Objective 1:
Report how many lines of the listing contain the string "size", with case counting. Give only the number.

Excerpted passage:
--------------------------------

526 P.3d 824
Or. Ct. App.2023Background
- Defendant was under arrest: Officer Timms restrained him from behind, Officer Harris patted him down from behind, and Officer Hargrove approached from the front. Defendant spat toward Hargrove; a breeze carried the spittle into Timms's and Harris's faces.
- Charges: Count 3 — attempted aggravated harassment as to Hargrove; Counts 1 and 2 — aggravated harassment as to Timms and Harris.
- The State did not try to prove that defendant intended to spit at Timms or Harris; instead it proceeded on a transferred-intent theory (that intent to hit Hargrove could be transferred to Timms and Harris).
- Trial court denied defendant’s motion for judgment of acquittal on Counts 1 and 2, instructed the jury that transferred intent applies, and the jury convicted on all counts.
- On appeal the court held that ORS 166.070(1)(c) requires that the person intentionally propel saliva at the same public safety officer who is physically contacted by the saliva; transferred intent is not applicable, so the convictions on Counts 1 and 2 were reversed and Count 3 affirmed.

--------------------------------

Dataset rows:
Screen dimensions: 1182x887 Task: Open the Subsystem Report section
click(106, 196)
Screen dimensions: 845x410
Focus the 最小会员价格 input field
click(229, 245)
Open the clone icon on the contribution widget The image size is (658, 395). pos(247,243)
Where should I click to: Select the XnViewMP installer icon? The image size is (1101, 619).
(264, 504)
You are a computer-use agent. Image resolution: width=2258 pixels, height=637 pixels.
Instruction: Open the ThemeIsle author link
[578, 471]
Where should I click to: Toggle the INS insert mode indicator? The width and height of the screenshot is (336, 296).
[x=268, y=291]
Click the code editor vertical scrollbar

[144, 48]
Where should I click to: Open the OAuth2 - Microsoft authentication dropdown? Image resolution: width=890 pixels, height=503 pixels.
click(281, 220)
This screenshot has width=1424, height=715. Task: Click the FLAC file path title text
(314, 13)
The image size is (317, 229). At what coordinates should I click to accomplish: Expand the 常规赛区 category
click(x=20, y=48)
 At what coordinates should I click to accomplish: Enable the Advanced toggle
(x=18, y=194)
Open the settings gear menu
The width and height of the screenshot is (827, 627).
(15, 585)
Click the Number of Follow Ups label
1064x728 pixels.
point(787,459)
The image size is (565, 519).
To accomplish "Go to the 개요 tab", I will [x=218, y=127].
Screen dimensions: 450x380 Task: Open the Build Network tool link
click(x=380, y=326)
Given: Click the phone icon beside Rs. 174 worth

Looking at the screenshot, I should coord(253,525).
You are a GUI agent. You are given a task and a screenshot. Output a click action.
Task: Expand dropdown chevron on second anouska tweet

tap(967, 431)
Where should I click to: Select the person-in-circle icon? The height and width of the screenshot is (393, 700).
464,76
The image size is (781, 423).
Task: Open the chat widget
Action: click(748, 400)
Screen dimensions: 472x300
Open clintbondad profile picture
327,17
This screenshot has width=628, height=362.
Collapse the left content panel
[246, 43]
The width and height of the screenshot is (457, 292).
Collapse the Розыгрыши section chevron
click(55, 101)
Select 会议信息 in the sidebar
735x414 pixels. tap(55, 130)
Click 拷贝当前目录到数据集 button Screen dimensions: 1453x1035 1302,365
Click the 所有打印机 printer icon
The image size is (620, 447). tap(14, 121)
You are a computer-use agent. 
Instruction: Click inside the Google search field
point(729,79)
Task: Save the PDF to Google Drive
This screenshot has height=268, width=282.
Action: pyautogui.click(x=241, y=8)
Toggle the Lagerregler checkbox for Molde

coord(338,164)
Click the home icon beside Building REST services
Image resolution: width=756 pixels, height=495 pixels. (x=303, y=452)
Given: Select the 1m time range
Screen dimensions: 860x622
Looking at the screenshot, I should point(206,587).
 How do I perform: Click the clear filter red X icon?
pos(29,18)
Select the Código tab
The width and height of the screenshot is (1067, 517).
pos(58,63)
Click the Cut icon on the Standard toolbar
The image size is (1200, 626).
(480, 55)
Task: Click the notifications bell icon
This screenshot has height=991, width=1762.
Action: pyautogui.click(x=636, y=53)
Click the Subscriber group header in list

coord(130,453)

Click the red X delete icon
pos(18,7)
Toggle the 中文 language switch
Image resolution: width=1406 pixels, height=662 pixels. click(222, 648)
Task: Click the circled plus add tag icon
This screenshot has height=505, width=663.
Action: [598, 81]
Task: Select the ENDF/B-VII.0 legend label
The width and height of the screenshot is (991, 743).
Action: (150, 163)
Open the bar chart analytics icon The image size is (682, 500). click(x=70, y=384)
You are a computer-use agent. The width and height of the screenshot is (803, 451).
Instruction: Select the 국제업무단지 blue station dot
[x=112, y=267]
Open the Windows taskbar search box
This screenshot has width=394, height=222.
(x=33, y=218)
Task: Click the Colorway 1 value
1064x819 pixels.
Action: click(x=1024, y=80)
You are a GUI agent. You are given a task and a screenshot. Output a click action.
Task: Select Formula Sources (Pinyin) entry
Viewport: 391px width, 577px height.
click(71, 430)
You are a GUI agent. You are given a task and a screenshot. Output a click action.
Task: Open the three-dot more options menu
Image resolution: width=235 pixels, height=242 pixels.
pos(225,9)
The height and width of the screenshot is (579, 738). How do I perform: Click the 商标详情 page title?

--------------------------------

Objective 2:
Reproduce the entire case summary on transferred intent word for word.

Written answer 1:
8

Written answer 2:
526 P.3d 824
Or. Ct. App.2023Background
- Defendant was under arrest: Officer Timms restrained him from behind, Officer Harris patted him down from behind, and Officer Hargrove approached from the front. Defendant spat toward Hargrove; a breeze carried the spittle into Timms's and Harris's faces.
- Charges: Count 3 — attempted aggravated harassment as to Hargrove; Counts 1 and 2 — aggravated harassment as to Timms and Harris.
- The State did not try to prove that defendant intended to spit at Timms or Harris; instead it proceeded on a transferred-intent theory (that intent to hit Hargrove could be transferred to Timms and Harris).
- Trial court denied defendant’s motion for judgment of acquittal on Counts 1 and 2, instructed the jury that transferred intent applies, and the jury convicted on all counts.
- On appeal the court held that ORS 166.070(1)(c) requires that the person intentionally propel saliva at the same public safety officer who is physically contacted by the saliva; transferred intent is not applicable, so the convictions on Counts 1 and 2 were reversed and Count 3 affirmed.